Business
Eurozone Confidence Slips as France’s Political Turmoil Clouds Outlook
Economic confidence in the eurozone fell again in August, reflecting weak sentiment across key sectors and major economies, while political uncertainty in France threatens to intensify pressure on regional markets.
The European Commission’s Economic Sentiment Indicator (ESI), released on Thursday, showed a decline of 0.5 points to 95.2 in the euro area, with the broader European Union slipping 0.3 points to 94.9. Both readings remain well below the long-term average of 100, highlighting persistent fragility in the region’s economic recovery.
The latest downturn was broad-based, with industry, services, construction and consumer confidence all edging lower. Only retail trade managed a modest improvement. Among major economies, Spain posted the sharpest drop, down 2.6 points, while Germany and Italy both fell by one point. By contrast, the Netherlands recorded a strong 3.5-point rise, and France held broadly steady.
The survey also underscored ongoing concerns about inflation. Consumer expectations for future price increases rose again, even as perceptions of recent inflation eased slightly. Business selling price expectations declined in industry and retail, and held steady in construction, but the services sector recorded a second consecutive monthly rise.
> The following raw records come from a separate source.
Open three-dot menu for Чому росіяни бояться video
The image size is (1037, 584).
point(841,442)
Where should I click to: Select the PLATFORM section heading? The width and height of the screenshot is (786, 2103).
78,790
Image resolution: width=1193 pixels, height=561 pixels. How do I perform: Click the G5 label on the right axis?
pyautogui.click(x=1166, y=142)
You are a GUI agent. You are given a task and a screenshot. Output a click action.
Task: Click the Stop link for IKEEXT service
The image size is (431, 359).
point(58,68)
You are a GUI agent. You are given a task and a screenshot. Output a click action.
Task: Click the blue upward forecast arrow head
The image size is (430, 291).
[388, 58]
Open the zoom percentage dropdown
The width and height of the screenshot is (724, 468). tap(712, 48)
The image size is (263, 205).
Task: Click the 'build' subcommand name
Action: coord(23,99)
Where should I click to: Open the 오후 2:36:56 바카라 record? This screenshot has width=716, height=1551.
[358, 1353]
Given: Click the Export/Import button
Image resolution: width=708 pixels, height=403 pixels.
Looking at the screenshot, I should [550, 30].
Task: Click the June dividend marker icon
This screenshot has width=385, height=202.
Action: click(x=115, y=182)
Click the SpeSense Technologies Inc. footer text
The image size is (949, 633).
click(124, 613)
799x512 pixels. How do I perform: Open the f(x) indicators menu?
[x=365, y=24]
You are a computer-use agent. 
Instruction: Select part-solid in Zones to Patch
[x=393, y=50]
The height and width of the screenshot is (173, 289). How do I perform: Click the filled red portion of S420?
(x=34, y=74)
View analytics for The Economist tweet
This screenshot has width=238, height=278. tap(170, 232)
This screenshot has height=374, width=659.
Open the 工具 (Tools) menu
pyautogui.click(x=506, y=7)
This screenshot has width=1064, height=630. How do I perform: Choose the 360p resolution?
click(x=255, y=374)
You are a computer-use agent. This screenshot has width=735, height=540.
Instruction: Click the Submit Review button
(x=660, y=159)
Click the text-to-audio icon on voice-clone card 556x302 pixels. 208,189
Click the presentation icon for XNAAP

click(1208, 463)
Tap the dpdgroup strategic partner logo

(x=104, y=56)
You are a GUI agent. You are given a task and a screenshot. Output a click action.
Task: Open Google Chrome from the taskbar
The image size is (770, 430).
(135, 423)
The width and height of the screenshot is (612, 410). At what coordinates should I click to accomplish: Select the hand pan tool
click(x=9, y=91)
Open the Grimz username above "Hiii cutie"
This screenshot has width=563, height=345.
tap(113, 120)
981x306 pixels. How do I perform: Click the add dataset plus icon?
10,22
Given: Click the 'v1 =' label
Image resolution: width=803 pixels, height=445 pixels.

Uncertainty remains high. The Economic Uncertainty Indicator fell slightly to 16.9, with businesses in services, retail and industry expressing more confidence about future conditions, though consumers and construction firms reported greater anxiety over household finances. On the labour front, there were signs of resilience: the Employment Expectations Indicator ticked up by 0.3 points to 97.8, supported by stronger hiring plans in industry, retail and construction.
While France’s confidence reading showed little change, the survey was completed before the escalation of a political crisis in Paris. Prime Minister François Bayrou faces a no-confidence vote on 8 September, after opposition parties pledged to vote against the government. Economists warn that a collapse could send fresh shockwaves through eurozone markets.
Sonia Renoult, fixed income strategist at ABN Amro, described Bayrou’s move as “un coup de poker” — a high-stakes gamble — arguing that the outcome may determine whether France maintains fiscal stability or faces deeper political paralysis.
Investors are already reacting. The OAT-Bund spread, a key gauge of political risk that tracks the yield gap between French and German 10-year government bonds, has widened to 79 basis points, up from 70 last week. Analysts expect it to remain elevated ahead of the vote, with the potential to surge if fresh elections are called.
Should President Emmanuel Macron appoint a new prime minister without dissolving parliament, markets could stabilize. But new elections could trigger renewed volatility, potentially pushing spreads above the levels seen during June’s snap polls.
With economic sentiment faltering and political tensions mounting, policymakers across the eurozone face mounting pressure to restore confidence in the months ahead.